Because of the risk of nephropathy, monitoring renal function is critical in diabetes management. Renal failure occurs more often in type 1 diabetes, but because of the greater incidence of type 2 diabetics, a larger number of type 2 individuals are among those with diabetic nephropathy. Diabetic urinary albumin levels are monitored with urinary albumin excretion (UAE); these assays are referred to as microalbuminuria testing.
Screening for early occurrence and low amounts of albumin in urine detects microvascular disease before impaired renal function and insufficiency occur. Regular screening of urinary albumin excretion (UAE) is recommended for individuals with both type 1 and type 2 diabetes as an early indicator of renal disease. It is recommended at the time of initial diagnosis and annually thereafter for patients with type 2 diabetes and commencing annually five years after the initial diagnosis of type 1 diabetes. In addition, control of blood pressure and blood glucose concentrations can slow the rate of renal function decline.

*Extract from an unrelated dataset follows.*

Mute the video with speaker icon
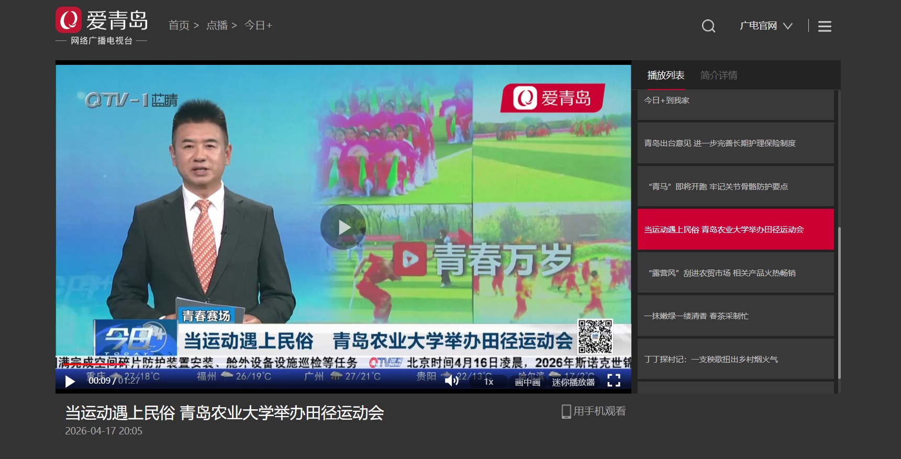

Microalbumin is not a measurement of a small size albumin molecule, but measurement of low concentrations of urinary albumin in diabetes to identify early renal impairment. Microalbuminuria tests measure concentrations of albumin that are lower than levels that can be detected with routine urine dipstick tests for protein.
Timed, overnight, and first morning specimens can be screened for microalbuminuria. Quantitative measurements are also utilized for screening of renal impairment and for monitoring treatment.